Copy exactly the lines of the records below, and only those lines, beginning with the line that contains "Instruction: Click check" and ending with the line that contains "You are a computer-use agent. Screen".

• Records for this task:

>>>>

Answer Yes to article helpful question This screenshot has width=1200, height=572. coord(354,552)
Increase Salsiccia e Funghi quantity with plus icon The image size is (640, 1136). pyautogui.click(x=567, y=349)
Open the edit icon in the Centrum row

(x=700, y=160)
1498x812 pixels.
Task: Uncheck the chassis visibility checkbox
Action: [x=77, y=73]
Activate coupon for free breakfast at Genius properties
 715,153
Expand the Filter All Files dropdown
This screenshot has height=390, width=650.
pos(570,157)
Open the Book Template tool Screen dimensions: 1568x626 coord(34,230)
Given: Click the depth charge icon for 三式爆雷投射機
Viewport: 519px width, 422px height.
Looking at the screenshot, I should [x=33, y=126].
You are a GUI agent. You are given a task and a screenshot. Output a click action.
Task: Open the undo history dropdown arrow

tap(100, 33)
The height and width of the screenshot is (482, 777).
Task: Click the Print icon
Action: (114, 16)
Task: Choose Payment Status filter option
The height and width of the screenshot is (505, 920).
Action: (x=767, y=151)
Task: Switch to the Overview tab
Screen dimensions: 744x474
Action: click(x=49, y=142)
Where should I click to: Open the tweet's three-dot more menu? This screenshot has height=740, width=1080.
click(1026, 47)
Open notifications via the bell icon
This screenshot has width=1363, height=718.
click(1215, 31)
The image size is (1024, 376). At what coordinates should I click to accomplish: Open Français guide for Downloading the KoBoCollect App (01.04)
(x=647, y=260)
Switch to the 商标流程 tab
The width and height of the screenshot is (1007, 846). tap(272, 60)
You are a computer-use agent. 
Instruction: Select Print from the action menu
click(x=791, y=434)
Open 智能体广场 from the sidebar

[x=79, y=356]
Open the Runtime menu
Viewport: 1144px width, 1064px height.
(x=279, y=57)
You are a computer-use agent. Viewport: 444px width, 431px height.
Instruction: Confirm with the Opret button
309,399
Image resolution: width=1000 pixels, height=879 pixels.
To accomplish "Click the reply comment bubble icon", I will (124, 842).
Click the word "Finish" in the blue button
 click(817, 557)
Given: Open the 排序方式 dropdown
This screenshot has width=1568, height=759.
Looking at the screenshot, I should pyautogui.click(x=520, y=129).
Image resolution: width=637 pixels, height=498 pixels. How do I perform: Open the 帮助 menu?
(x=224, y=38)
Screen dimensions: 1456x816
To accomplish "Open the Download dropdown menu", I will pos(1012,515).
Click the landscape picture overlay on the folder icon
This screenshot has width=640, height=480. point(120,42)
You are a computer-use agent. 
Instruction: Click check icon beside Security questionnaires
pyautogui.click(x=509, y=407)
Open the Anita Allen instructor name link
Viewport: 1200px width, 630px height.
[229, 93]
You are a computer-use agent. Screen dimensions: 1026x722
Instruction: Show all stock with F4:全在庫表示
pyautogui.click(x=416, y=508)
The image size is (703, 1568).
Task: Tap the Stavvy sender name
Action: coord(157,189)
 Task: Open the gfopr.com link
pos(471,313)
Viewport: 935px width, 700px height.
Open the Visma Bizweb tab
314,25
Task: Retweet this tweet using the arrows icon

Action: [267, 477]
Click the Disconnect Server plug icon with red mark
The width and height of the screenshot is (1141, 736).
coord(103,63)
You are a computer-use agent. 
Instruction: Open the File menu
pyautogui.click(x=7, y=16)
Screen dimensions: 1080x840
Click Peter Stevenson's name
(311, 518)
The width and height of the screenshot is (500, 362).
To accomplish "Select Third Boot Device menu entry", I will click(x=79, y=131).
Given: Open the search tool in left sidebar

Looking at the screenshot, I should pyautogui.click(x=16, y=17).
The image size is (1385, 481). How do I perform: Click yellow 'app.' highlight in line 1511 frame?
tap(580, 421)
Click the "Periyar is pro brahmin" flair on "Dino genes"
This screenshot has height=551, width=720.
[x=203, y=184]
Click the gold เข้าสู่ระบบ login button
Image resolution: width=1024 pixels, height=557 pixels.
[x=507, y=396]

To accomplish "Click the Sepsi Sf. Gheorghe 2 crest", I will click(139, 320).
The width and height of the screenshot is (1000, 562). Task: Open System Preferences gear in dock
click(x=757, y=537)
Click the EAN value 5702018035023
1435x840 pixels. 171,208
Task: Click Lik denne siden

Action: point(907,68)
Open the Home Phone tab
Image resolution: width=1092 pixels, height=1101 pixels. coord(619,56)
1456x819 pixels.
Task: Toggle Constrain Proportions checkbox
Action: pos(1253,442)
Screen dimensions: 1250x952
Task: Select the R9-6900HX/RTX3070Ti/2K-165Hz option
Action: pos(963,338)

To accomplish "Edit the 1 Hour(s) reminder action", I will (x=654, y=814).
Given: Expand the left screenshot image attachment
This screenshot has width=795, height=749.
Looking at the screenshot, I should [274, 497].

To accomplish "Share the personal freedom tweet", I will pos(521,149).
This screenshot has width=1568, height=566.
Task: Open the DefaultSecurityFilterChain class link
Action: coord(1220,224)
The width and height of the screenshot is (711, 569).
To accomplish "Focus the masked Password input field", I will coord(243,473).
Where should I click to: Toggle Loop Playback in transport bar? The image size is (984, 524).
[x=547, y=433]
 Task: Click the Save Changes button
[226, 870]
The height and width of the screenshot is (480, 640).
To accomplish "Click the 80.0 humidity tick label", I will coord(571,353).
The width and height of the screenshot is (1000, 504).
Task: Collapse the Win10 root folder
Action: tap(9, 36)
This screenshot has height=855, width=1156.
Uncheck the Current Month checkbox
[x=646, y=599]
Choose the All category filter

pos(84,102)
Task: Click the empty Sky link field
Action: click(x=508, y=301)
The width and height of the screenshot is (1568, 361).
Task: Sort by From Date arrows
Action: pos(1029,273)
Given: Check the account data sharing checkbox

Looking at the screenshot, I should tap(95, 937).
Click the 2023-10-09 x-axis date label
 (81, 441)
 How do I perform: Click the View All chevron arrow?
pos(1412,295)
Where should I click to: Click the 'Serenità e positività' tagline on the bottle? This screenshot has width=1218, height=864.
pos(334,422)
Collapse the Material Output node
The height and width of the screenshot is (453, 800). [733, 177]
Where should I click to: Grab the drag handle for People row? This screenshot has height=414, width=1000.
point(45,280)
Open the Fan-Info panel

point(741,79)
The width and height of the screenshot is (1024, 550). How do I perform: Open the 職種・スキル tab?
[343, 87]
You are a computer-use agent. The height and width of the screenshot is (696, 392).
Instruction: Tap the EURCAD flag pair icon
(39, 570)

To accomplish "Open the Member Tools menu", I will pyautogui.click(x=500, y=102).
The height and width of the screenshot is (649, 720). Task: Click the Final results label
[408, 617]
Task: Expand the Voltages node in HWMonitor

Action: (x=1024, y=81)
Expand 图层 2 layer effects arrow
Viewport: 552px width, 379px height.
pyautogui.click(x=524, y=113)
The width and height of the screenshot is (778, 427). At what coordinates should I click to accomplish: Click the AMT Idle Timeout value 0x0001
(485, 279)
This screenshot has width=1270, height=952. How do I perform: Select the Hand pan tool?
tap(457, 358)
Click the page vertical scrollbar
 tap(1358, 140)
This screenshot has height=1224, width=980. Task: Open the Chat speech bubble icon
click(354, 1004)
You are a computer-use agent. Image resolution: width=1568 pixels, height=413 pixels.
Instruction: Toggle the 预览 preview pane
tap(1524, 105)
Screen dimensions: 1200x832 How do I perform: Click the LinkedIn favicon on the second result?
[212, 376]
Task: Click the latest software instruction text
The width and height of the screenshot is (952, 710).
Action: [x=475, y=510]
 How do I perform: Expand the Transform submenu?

<<<<

• Answer below:
Instruction: Click check icon beside Security questionnaires
pyautogui.click(x=509, y=407)
Open the Anita Allen instructor name link
Viewport: 1200px width, 630px height.
[229, 93]
You are a computer-use agent. Screen dimensions: 1026x722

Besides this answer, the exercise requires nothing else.